Trump's 2018 budget proposal makes him the second president to try to kill funding for the Corporation for Public Broadcasting and the first to target the National Endowment for the Arts and the National Endowment for the Humanities as well.
The White House plan released Thursday, which emphasizes military and other security-related spending and slashes many domestic programs, is the first step in a lengthy budget process that ultimately requires Congressional approval.
The three agencies combined receive about $740 million annually in tax dollars. It's a sliver of the current $4 trillion federal budget but carries outsized importance in political symbolism and, both supporters and detractors say, economic impact.
Reaction was swift from the agencies and the art and entertainment world. Alarm was the common thread.
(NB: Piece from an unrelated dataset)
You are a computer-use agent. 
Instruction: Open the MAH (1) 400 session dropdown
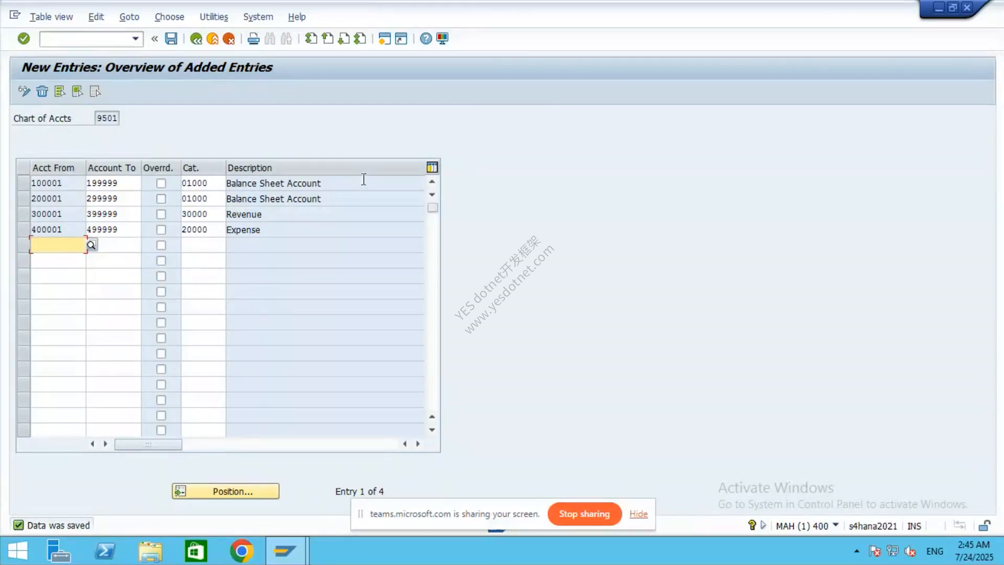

"We're celebrating the 50th anniversary of the Public Broadcasting Act, what I think has been the most successful public-private partnership – how ironic it would be if we were defunded this year," said Paula Kerger, chief executive for PBS. The nonprofit group's yearly CPB grant pays for programs that are distributed to member stations.
The proposal is "counter to the message that American art can reflect society, it can advance society, it can inspire society," said Gina Prince-Bythewood, director of movies including "Beyond the Lights" and co-creator of Fox TV's new drama, "Shots Fired."